About Cisco CTL Setup
Device, file, and signaling authentication rely on the creation of the Certificate Trust List (CTL) file, which is created when you install and configure the Cisco Certificate Trust List (CTL).
The CTL file contains entries for the following servers or security tokens:
System Administrator Security Token (SAST)
Cisco CallManager and Cisco TFTP services that are running on the same server
Certificate Authority Proxy Function (CAPF)
The CTL file contains a server certificate, public key, serial number, signature, issuer name, subject name, server function, DNS name, and IP address for each server.
After you create the CTL file, you must restart the Cisco CallManager and Cisco TFTP services in Cisco Unified Serviceability on all nodes that run these services. The next time that the phone initializes, it downloads the CTL file from the TFTP server. If the CTL file contains a TFTP server entry that has a self-signed certificate, the phone requests a signed configuration file in .sgn format. If no TFTP server contains a certificate, the phone requests an unsigned file.
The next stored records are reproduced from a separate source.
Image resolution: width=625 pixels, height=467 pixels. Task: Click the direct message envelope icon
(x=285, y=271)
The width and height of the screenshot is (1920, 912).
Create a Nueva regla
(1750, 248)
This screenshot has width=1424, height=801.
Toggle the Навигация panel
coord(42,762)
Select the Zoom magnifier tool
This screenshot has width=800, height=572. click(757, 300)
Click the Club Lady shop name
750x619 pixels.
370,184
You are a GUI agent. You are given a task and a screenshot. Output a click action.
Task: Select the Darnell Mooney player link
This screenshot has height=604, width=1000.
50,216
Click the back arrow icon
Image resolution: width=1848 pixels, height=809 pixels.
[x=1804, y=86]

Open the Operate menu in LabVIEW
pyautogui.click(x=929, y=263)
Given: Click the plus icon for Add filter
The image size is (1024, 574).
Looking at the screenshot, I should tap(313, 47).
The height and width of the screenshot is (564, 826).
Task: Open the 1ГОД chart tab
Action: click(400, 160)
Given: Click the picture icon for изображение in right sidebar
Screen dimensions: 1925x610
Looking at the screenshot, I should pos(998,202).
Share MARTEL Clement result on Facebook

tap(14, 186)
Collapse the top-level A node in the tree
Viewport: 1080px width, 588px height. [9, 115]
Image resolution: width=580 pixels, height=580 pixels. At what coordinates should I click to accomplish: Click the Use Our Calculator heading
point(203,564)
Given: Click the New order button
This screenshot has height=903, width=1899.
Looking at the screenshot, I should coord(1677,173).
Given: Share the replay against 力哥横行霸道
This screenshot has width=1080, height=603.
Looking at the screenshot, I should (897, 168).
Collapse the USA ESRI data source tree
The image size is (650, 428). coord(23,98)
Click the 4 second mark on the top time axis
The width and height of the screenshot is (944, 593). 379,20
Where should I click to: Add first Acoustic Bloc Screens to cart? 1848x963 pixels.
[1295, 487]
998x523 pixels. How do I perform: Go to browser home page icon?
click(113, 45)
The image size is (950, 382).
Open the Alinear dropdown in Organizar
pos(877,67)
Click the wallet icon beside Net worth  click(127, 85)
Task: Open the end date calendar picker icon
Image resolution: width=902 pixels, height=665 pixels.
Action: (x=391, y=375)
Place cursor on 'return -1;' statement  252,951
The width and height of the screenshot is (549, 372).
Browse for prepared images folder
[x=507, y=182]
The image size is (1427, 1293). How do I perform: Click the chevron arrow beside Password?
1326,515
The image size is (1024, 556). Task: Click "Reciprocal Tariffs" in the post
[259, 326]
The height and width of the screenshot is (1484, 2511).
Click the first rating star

- utils ctl set-cluster mixed-mode
- Updates the CTL file and sets the cluster to mixed mode.
- utils ctl set-cluster non-secure-mode
- Updates the CTL file and sets the cluster to non-secure mode.
- utils ctl update CTLFile
- Updates the CTL file on each node in the cluster.
When you configure a firewall in the CTL file, you can secure a Cisco ASA Firewall as part of a secure Unified Communications Manage system. It displays the firewall certificate as a "CCM" certificate.